As we students need to be entertained during rainy days, we decided to put our zooarchaeological skills to the test by putting back together the (relatively recent) skeleton of a cat, without much success. Apart from people being thrown into the village's old lavoir (where women used to wash clothes before running water in houses was cool) and from the lovely cities around, one of the major bonuses of this dig was the proximity of a farm where they sold amazing rillettes and foie gras. Nom.

Gate at La Ferté-Bernard (Sarthe). Pic from the town's website.


More information about the site (in French) here and here.

Monday 19 March 2012

Newbie Digger: Fetternear '09

A newcomer to the world of archaeology, I prepared for my first dig in 2009 with slightly mixed feelings. Excitement: I'm  finally getting to learn how to use a trowel like a boss. Hope: what if I find something significant (be it a rather underwhelming bit of pottery)? Anxiety: what if I turn out to be as useless and counter-productive as a tunnelling pest?

This is what happened: 3 weeks of rain, severe sunburns, and a budding love for pig mandibles and undecorated ceramic.

After a flight, two train journeys and a bus ride, I was picked up by the site supervisor and given my first task: pitching my tent in a nettle-infested field. Needless to say I picked the wrong place and had to move it on the next day.

Fetternear House and nice blue sky- we were later punished for this "heatwave" by unceasing rain. 
Our site, hidden in the almost virgin wilderness of rural Aberdeenshire (at a staggering 20 minute walk from the nearest chippie and pub), consisted of a ruined, mostly medieval castle and a number of trenches, some of which had been sleeping under tarpaulins for a few years. The excavation was led by Dr Penny Dransart (Lampeter University) as part of the Scottish Episcopal Palaces Project, exploring the specificities of Scottish medieval episcopal architecture. Successive occupations, from Prehistoric times up to the early 20th century, have been identified on this site. The castle itself, first excavated in the 19th century, is now known to have been surrounded by a moat, and has had different uses and construction phases (some of them noticeable in the above picture) until its destruction by fire in 1919. It has been the summer residence of the Bishops of Aberdeen in medieval times. From 1550 to 1932, it has been owned by the Leslie family, whose international connections (they owned land in what are now Liechtenstein, Austria, Slovenia and the Czech Republic) could account for some Continental-like features. More information about the project and the site herehere and here. The reports by Dr Dransart form the basis of the information relayed here.

Despite a few setbacks (the weather from Hell, causing trenches to flood, structures to collapse and diggers to curse), Fetternear '09 was a relatively fruitful season, the star find being a well-preserved medieval wooden beam, which was interpreted as a part of a bridge.
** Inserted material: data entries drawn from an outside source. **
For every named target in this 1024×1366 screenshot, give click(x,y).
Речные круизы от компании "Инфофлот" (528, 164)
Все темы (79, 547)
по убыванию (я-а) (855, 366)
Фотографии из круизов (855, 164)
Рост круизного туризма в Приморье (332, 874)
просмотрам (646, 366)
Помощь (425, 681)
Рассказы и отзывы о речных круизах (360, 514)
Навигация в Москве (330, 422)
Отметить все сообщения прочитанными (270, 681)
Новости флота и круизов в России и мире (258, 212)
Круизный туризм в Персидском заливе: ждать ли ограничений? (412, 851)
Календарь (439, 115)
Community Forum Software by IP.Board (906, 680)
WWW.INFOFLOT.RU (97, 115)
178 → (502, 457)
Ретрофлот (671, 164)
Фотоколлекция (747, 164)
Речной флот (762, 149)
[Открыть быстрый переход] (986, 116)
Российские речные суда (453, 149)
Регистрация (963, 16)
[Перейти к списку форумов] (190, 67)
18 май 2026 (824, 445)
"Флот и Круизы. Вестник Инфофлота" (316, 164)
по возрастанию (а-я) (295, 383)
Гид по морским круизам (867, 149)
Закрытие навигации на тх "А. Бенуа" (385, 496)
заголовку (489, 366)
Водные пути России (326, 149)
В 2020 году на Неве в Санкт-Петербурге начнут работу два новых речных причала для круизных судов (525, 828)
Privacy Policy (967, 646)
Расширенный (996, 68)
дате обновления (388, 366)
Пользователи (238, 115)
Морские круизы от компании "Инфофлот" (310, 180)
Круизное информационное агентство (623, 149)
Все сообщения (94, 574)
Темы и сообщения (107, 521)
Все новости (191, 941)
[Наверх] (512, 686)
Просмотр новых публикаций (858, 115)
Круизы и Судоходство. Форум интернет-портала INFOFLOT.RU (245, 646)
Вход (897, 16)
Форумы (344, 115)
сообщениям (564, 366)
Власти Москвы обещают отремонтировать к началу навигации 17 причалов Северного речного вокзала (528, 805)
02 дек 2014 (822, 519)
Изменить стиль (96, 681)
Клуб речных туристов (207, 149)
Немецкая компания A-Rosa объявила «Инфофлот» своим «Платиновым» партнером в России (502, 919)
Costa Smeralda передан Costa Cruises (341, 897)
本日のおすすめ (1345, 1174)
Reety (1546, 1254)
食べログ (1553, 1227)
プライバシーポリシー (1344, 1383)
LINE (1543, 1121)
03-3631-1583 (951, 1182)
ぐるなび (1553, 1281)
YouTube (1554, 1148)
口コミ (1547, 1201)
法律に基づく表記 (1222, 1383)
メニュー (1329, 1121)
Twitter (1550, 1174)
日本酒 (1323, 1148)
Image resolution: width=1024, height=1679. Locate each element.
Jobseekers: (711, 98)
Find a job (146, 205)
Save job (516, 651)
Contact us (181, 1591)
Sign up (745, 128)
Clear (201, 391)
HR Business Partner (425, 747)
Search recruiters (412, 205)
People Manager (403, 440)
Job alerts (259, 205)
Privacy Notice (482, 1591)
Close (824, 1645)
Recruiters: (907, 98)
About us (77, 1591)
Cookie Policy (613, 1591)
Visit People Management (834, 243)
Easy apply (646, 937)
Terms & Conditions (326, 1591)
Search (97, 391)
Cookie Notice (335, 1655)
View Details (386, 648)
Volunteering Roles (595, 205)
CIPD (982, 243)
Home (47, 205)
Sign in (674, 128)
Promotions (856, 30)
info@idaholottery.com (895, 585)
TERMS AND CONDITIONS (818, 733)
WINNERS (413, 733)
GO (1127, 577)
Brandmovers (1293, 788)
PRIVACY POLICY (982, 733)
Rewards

We appeared on a BBC 2 series that I wasn't allowed to watch (thanks for that, iPlayer!) because I lived in France when it was broadcast, so that I can only trust my fellow diggers when they say that I 'looked awful' in it.
My precious! First ever finds' tray.
Stones. From a wall. Destroyed by the wind and rain.








Apart from archaeological skills per se, I've learnt some invaluable surviving tips on this dig: 
-never forget to bring a waterproof jacket and hand moisturiser, 
-eat properly (beer can sometimes act as food in cases of  famine, but not for lunch/tea/onsite), 
-one can get sunburns in Scotland, 
-buy your own trowel and never lose sight of it, 
-don't let anyone go near your tent with a padlock, they will lock you out (or in),
-never pitch your tent near the portaloo. Take the wind into account in your calculations.

When following these basic rules, digging can be disturbingly addictive.